╭─ DATA PROVIDED

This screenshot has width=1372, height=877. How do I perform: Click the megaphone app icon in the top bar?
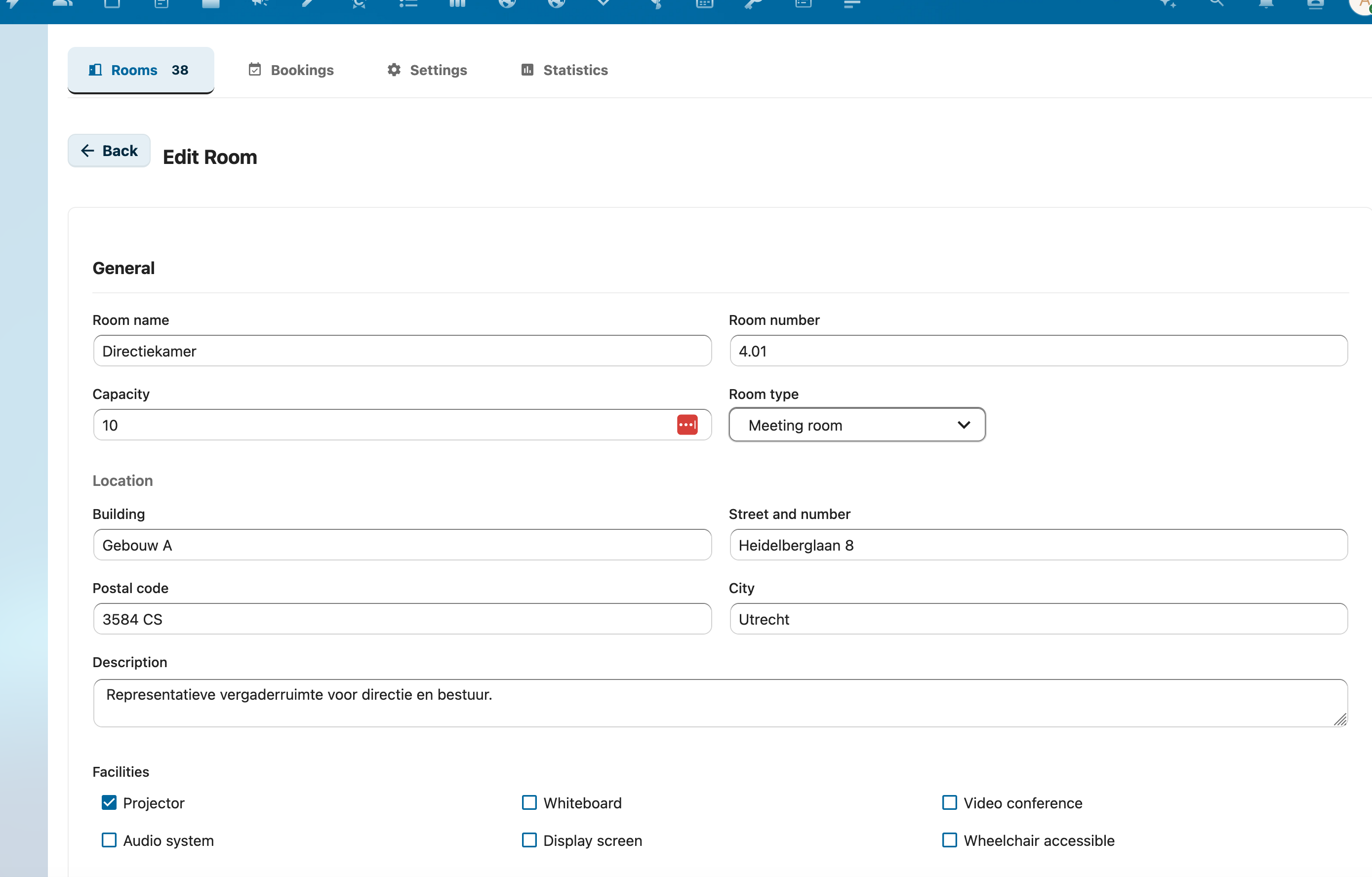[260, 4]
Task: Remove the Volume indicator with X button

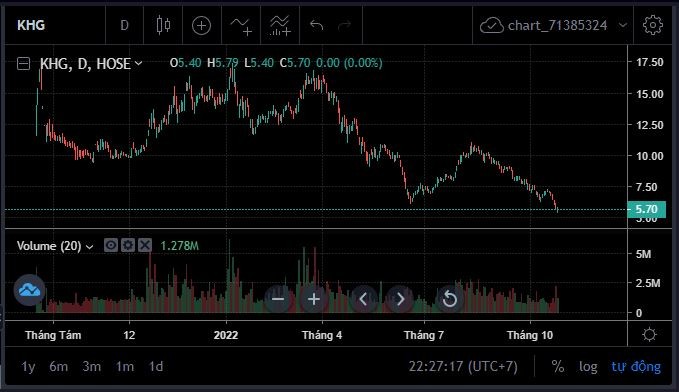Action: click(145, 245)
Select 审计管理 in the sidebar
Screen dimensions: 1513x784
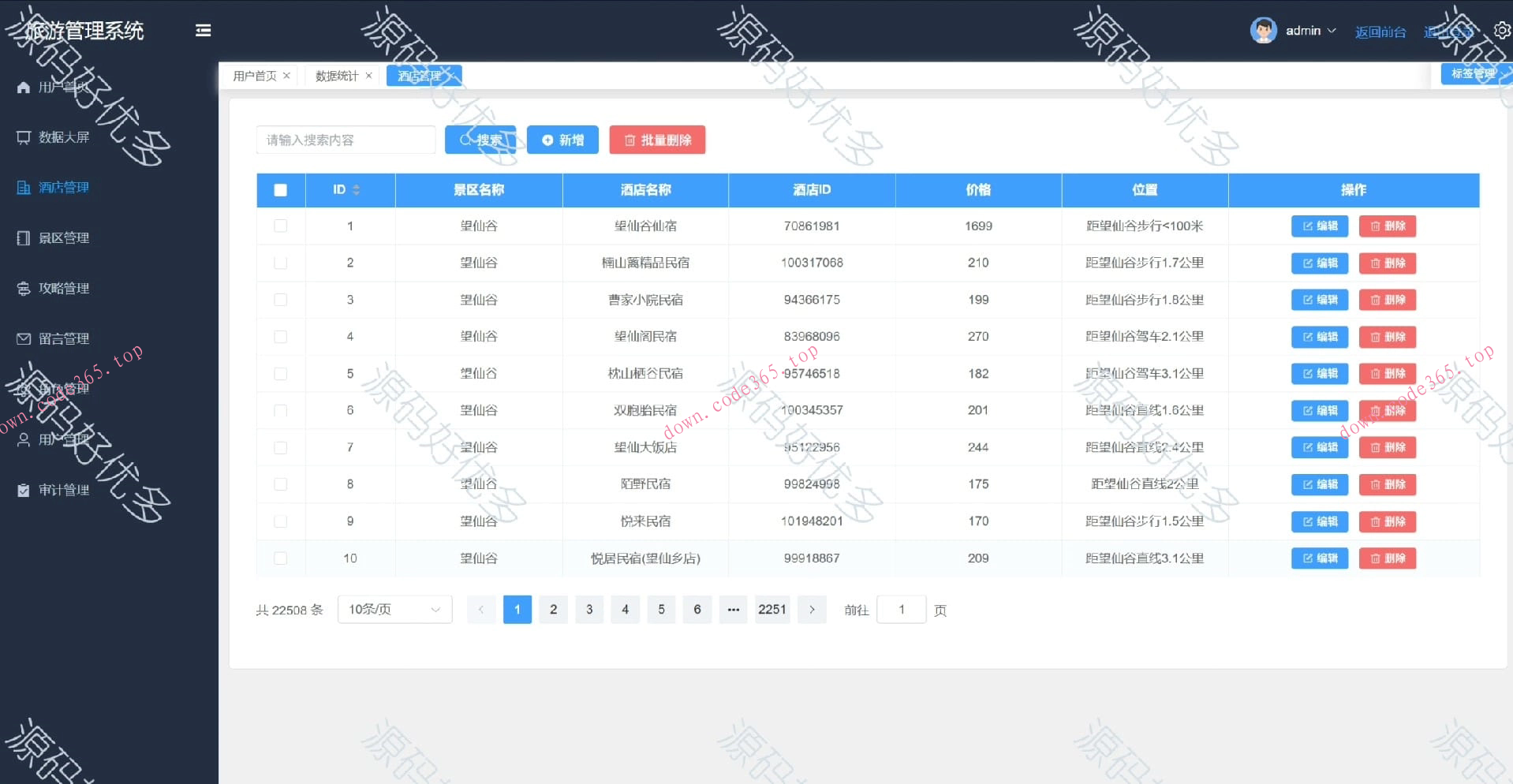63,490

╰─

* **OBJECTIVE**
Rewrite every line of the records above, including the requests, and shift each coordinate in the answers by adding -53 to it. Leave the pictures out of your version.

* **FINISHED TASK**
This screenshot has width=1372, height=877. How do I perform: Click the megaphone app icon in the top bar?
[207, -49]
Task: Remove the Volume indicator with X button

Action: click(92, 192)
Select 审计管理 in the sidebar
Screen dimensions: 1513x784
10,437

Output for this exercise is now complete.